— Неужели? А что же я вам тогда пошлю в следующем квартале?

— Можете не беспокоиться, я не попрошу у вас ни пенни вперед! — сказал Жерар торжественно.

— Да вы и не осмелитесь, разве не так? — сказал Ротерхэм, открывая секретер, стоявший в конце комнаты, и вынимая из него шкатулку. — Вам придется обратиться к своей матери. Ну ладно, раз уж частично моя вина, что вы оказались в стесненных финансовых обстоятельствах, я одолжу вам фунтов пятьдесят. Ну а когда в следующий раз вы пожелаете меня выбранить — сделайте это в письменном виде.

— Если вы отказываетесь мне дать вперед мои же собственные деньги, я приму ваши лишь в долг, — заявил Жерар. — Я все верну, как только достигну совершеннолетия.

— Как вам будет угодно, — пожал плечами Ротерхэм, открывая шкатулку с деньгами.

— Я оставлю вам расписку.

— Обязательно. Ручка у меня на столе.

Жерар бросил в его сторону взгляд, полный презрения, вытащил из ящика первый попавшийся лист бумаги и дрожащей рукой написал обязательство. Затем швырнул гусиное перо на стол и сказал:

— Я выполню это обязательство сразу же, как войду в права собственности. Ну а если сумею, то и гораздо быстрее. Я вам признателен. До свидания!

Затем он запихнул протянутые ему деньги в карман и поспешил вон из комнаты, с грохотом захлопнул за собой дверь. Ротерхэм убрал на место шкатулку и медленно вернулся за свой рабочий стол. Он взял расписку и начал рассеянно рвать ее на мелкие части; брови его были сдвинуты, губы сжаты.

Глава XVIII

Мистер Монкслей приехал в Бат затемно в весьма мрачном настроении. Когда юноша отдал распоряжение почтальону взять курс на Бат, он был вне себя от гнева, а сердце переполнял страх. Сцена, которую только что бедняга пережил, бросила его в дрожь, он был ввергнут в ярость острым языком Ротерхэма, только гордость удержала от нервного срыва и позволила скрыть охвативший его ужас под внешней бравадой.

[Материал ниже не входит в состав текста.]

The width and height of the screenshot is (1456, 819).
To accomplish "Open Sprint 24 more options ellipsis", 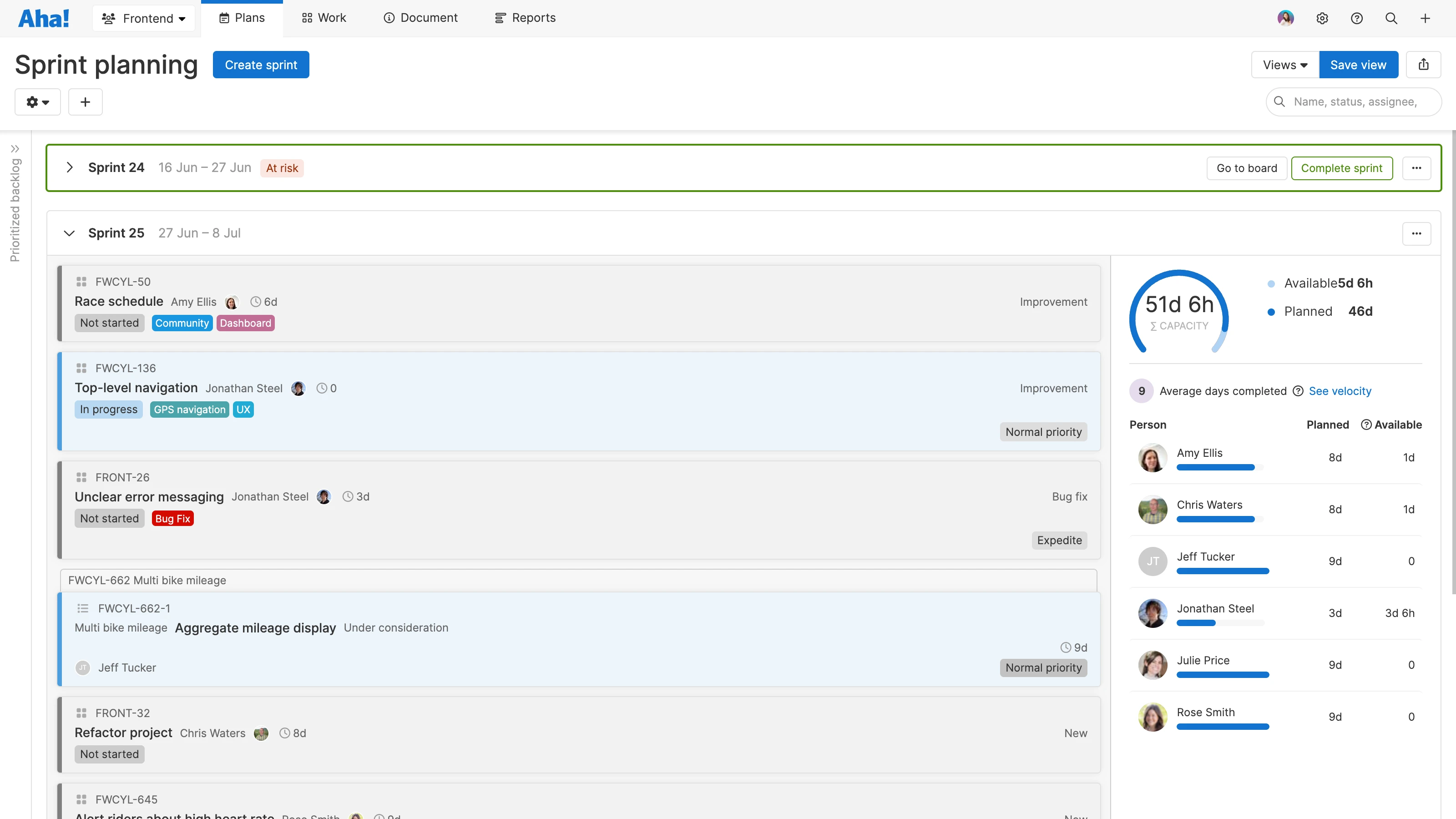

Жерар был в одинаковой степени робким и необыкновенно чувствительным, а так как воображение его было острым и он был склонен к мрачного рода фантазиям, то воображал, что люди, о нем вообще не думавшие, его критикуют. Предчувствие юношу всегда страшило больше, чем само действие, а когда с ним обращались резко, он просто заболевал. Желание произвести впечатление человека значительного вызывало в результате впечатление полного отсутствия уверенности в себе, все это он пытался спрятать под нахальными манерами, что могло лишь вызвать презрение опекуна. Никогда еще не встречались люди, менее подходящие друг другу; Жерар совершенно не нравился Ротерхэму, но и худшего опекуна, чем он, трудно было найти для мальчика, вылепленного из смеси застенчивости и тщеславия. Жерар стремился произвести впечатление на своего опекуна, но в то же самое время боялся, что этот человек начнет его презирать, поэтому юношу и поверг в такой трепет тяжелый взгляд ярких твердых глаз. Взгляд Ротерхэма не выражал ни зла, ни высокомерия; в нем даже не было любопытства, но он совершенно выбил подопечного из колеи. У юноши было ощущение, что взгляд впился ему прямо в мозг, и опекун увидел сразу все то, что он пытался скрыть. Даже когда Ротерхэм был спокоен, Жерар чувствовал себя не в своей тарелке, а когда позже он увидел его в гневе, то просто пришел в ужас. Естественную резкость своего опекуна он принял за выражение неприязни; в каждом его отрывистом слове он читал угрозу; ну а уж если маркиз повышал голос, то Жерар был уверен, что краткая, но оскорбительная брань является лишь увертюрой к ужасному разносу. Тот факт, что единственный раз, когда заслуженное наказание все же настигло его, оно не оказалось ни ужасным, ни жестоким, странным образом юношу не разубедил. Он приписал необъяснимому чуду, что отделался легким испугом, потому что, по его убеждению, всякий раз, когда он раздражал Ротерхэма, то оказывался на волоске от наказания.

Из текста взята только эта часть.